Pence has the backing from conservative bona fides, he’s got a pretty long and distinguished career in Washington where they really respect him in conservative circles, Miller said.

“Trump has a bombastic personality that leads to rhetoric in debates that leads away from these details.”

The VP debate “may be nerdy by comparison,” but was a good opportunity to hear about things the things voters need to hear about from two people with strong policy backgrounds. “It’s what voting is all about,” he said.

Final tallies of viewership will be revealed today, and could contrast with the 51 million TV viewers who watched the 2012 vice presidential debate between Joe Biden and Paul Ryan. That was a big audience for a VP showdown, considering this year’s first presidential debate reeled in a substantial 84 million from TV alone.

The impact of this debate is less about who was better, and more about who fumbled.
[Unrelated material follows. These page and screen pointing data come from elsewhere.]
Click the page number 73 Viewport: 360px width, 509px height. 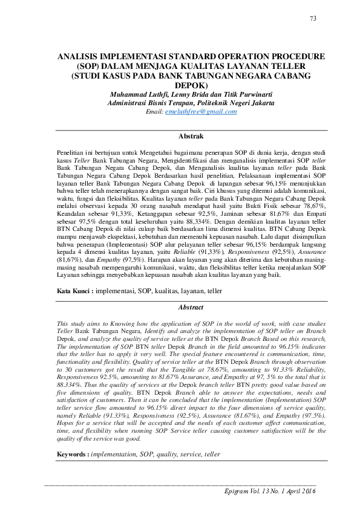tap(313, 19)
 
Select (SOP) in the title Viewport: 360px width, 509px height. tap(86, 66)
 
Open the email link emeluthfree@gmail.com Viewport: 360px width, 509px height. tap(199, 112)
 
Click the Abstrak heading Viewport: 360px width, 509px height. tap(191, 136)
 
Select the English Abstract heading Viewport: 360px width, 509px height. tap(191, 306)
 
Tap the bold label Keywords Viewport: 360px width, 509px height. tap(73, 453)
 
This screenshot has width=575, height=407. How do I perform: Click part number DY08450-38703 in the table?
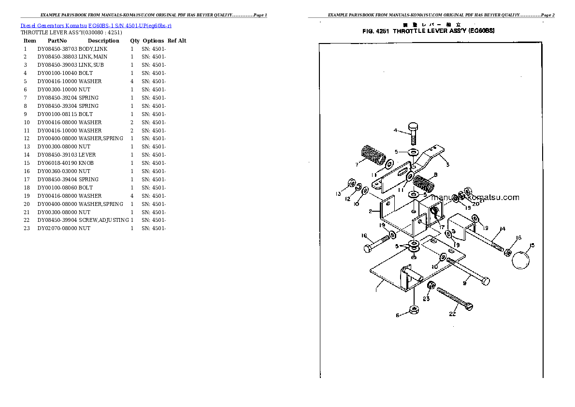[x=58, y=49]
VOTE NOW: Who won the vice presidential debate?

“You kind of want a quiet night,” said Miller. “A mistake is what garners media attention.”

In this particularly stormy election, creating any waves in the media or in the election outcome would require a major accident.

“The best way to help Trump is to not commit any fatal error,” said Miller. “Do no obvious damage.“

In that sense, Pence has redefined what it means to “balance” a ticket, he said.

“It’s really about matching strengths to weaknesses, and I think Pence is pretty well chosen in that sense,” Miller said

For Kaine, the goal as Clinton’s running-mate last night was less to balance the ticket and more to remind voters of the things Pence wanted to distract from: shocking news stories, and Trump’s tax-records controversy, for example.

Kaine’s approach was more to “try to pin Trump to Pence, and inject the unfavorable things back into the living rooms,” Miller said.

“It is very tempting to look at any one of these moments and say this is the one that changed the race. We don’t even think the presidential debates ever changed the race in history. They tend to swing polls a little bit. The VP debate is even less salient in election outcomes.”

The impact of this debate will be determined by the way each campaign utilizes their pocket card.

With a mere 33 days until the election, “the crucial resource for the candidates right now is time.”

“Every day the Trump campaign spends explaining and defending him that’s one day lost to really convince the people of why to vote for him. On the Democratic side, the final moments will have to be spent reminding voters of the bad things occurred throughout the election year,” Miller said.